While Google Chrome’s decision to abandon its plan to phasethird-party cookies might suggest a return to business as usual, the broader landscape tells a different story. Major tech companies are placing restrictions, signaling a continued shift away from traditional, large-scale tracking methods. For example, Apple introduced ATT (App Tracking Transparency) in 2021, which vastly reduced the amount of data collected on iOS apps, and 3rd-party tracking is already mostly irrelevant on browsers such as Safari and Firefox.
It is expected that this trend will continue and that for every new workaround found, tech vendors will always find new ways to make sure privacy remains a top priority. The only sustainable way forward is to use privacy-conscious alternatives.
According to Pew Research, 4 in 5 Americans are concerned about how companies use their personal data. This awareness is translating into action. In California alone, privacy complaints and class-action lawsuits are on the rise, for example The Trade Desk is facing a lawsuit that claims they have built a new form of tracking in order to circumvent privacy regulations.

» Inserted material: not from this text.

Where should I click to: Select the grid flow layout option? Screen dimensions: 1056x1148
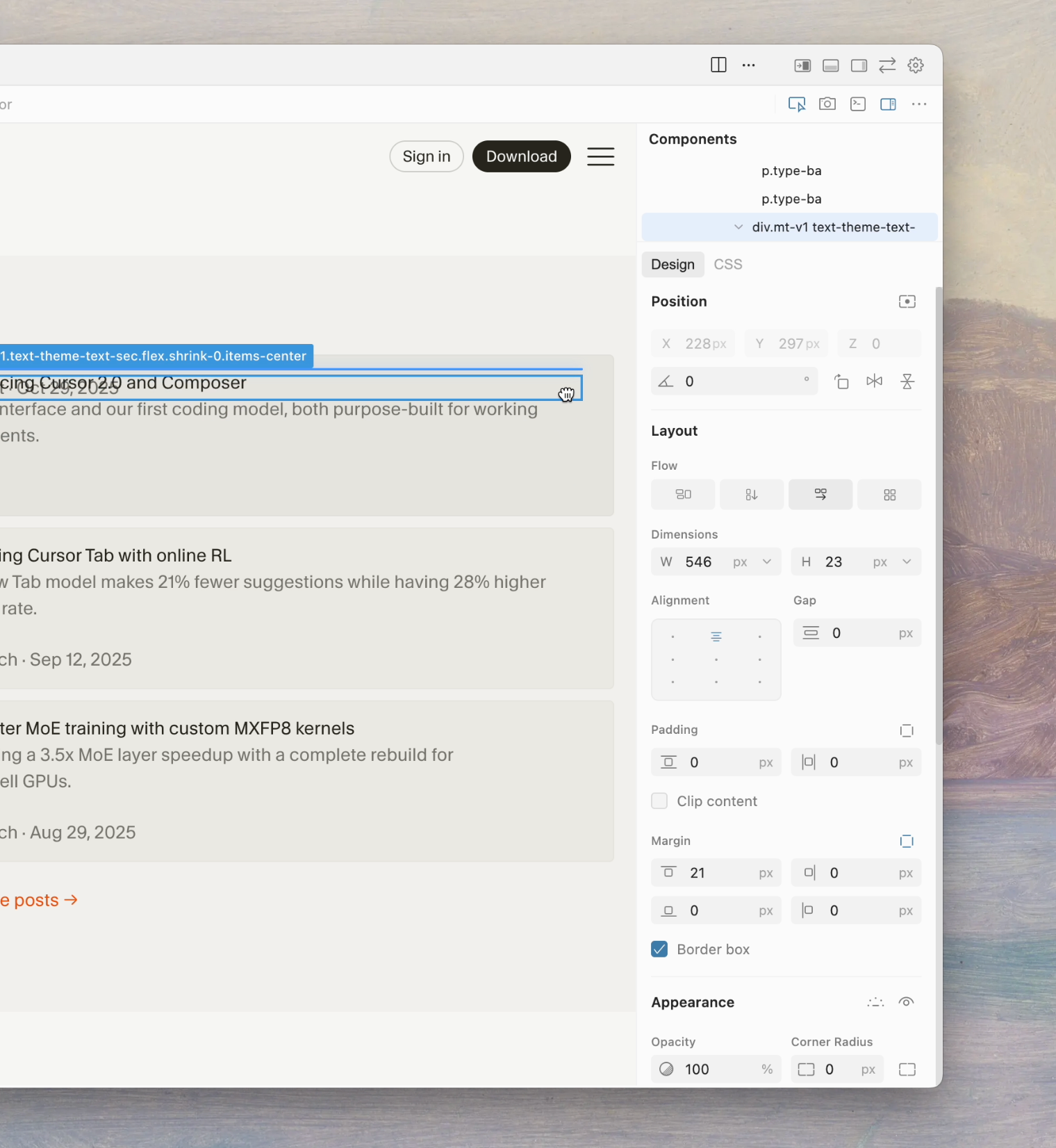889,495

Consumers are becoming more selective than ever, favoring brands that prioritize transparency and control. Marketers who ignore this trend not only risk compliance issues, but also their brand reputation.
With no federal privacy law, the US privacy landscape is fragmented and complex. A scalable, efficient approach will be the key to success, especially for smaller companies which cannot afford to adapt to each individual state’s regulations. To achieve this, marketers should regularly monitor new regulations, and, especially if they notice a new ruling that may impact their business, consult with legal representatives who specialize in privacy. Additionally, collaborating with specialized marketing experts who understand the landscape can help implement necessary changes to ensure compliance.

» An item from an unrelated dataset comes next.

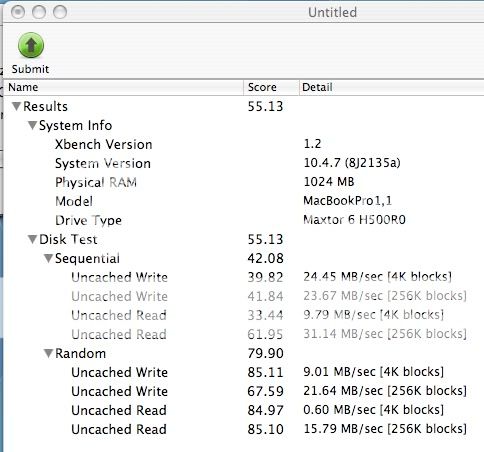Select Random Uncached Write 4K blocks row
The image size is (484, 452).
point(244,372)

As third-party data is becoming scarcer and scarcer, first-party data (information that you collect directly) has never been more critical. Building a lasting, resilient first-party data collection architecture is the key to quality first-party data. Most notably, marketers can adopt certain durable tools such as server-side tracking, Google’s first-party mode, and Meta’s Conversions API (CAPI). Additionally, it may be worthwhile to explore emerging alternatives for 3rd-party data like identity providers and Google’s Privacy Sandbox.

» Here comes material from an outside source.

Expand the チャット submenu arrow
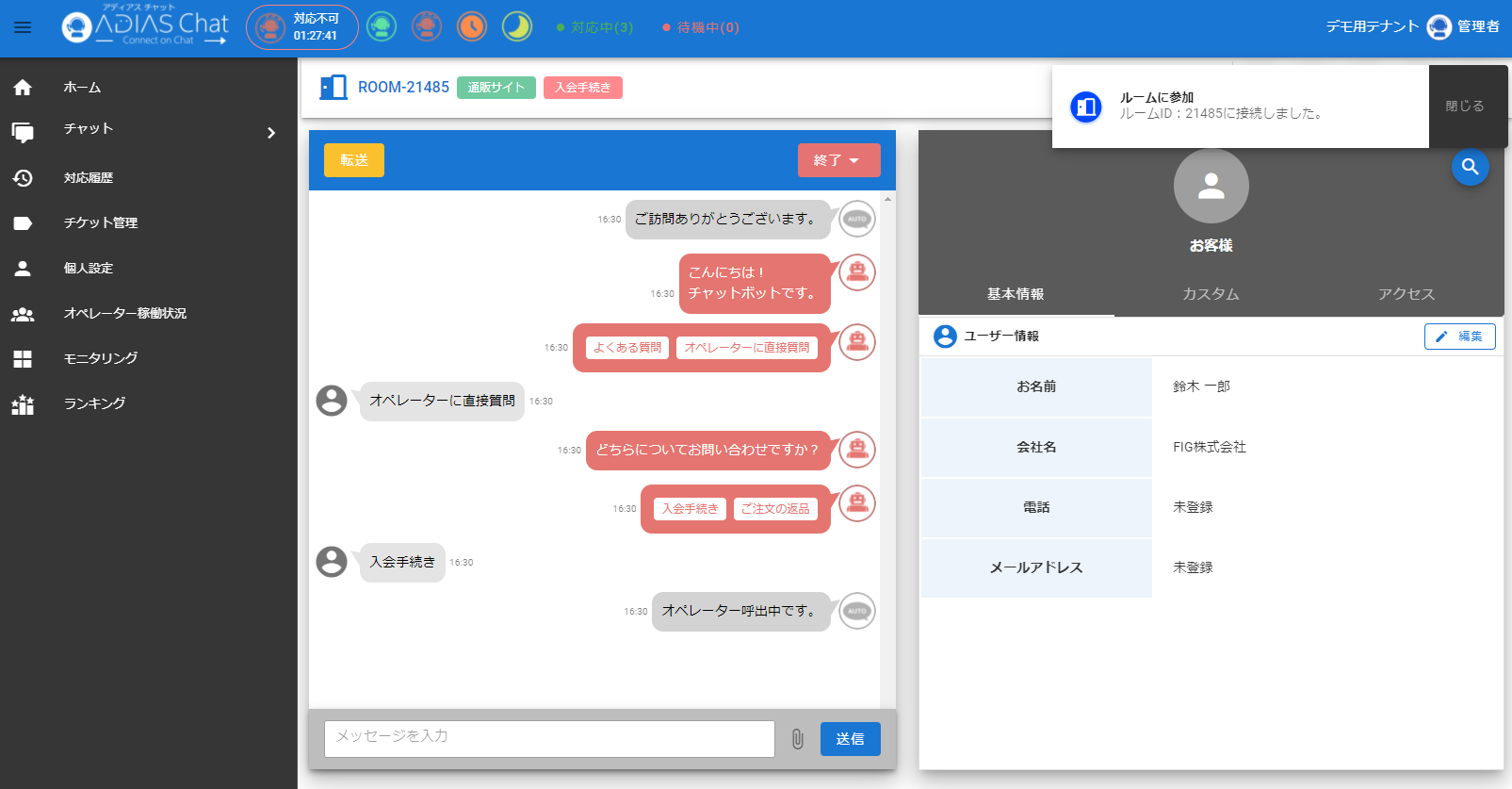 click(271, 133)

However, it is of the utmost importance that marketers avoid cover-ups that try to block platform oversight on their restrictions, as it can result in penalties or bans from the tech companies.
Based on our experience working with global clients and more than a decade of internal analysis on web analytics data, we know that customers who trust businesses with their data are more likely to engage, and more likely to stick around. So trust is invaluable in itself, but it can also bring additional data: zero-party data. Zero-party data is information your customers willingly give to you, and it is some of the most valuable data because it is truthful, and your customers actually want you to use it.
The best ways to earn your customers’ trust is to be transparent about what data you are collecting and why, and then offering clear privacy controls and simple opt-outs. This needs to be balanced against marketing opportunities and overall business strategy, but remember that regaining trust is harder than collecting new data.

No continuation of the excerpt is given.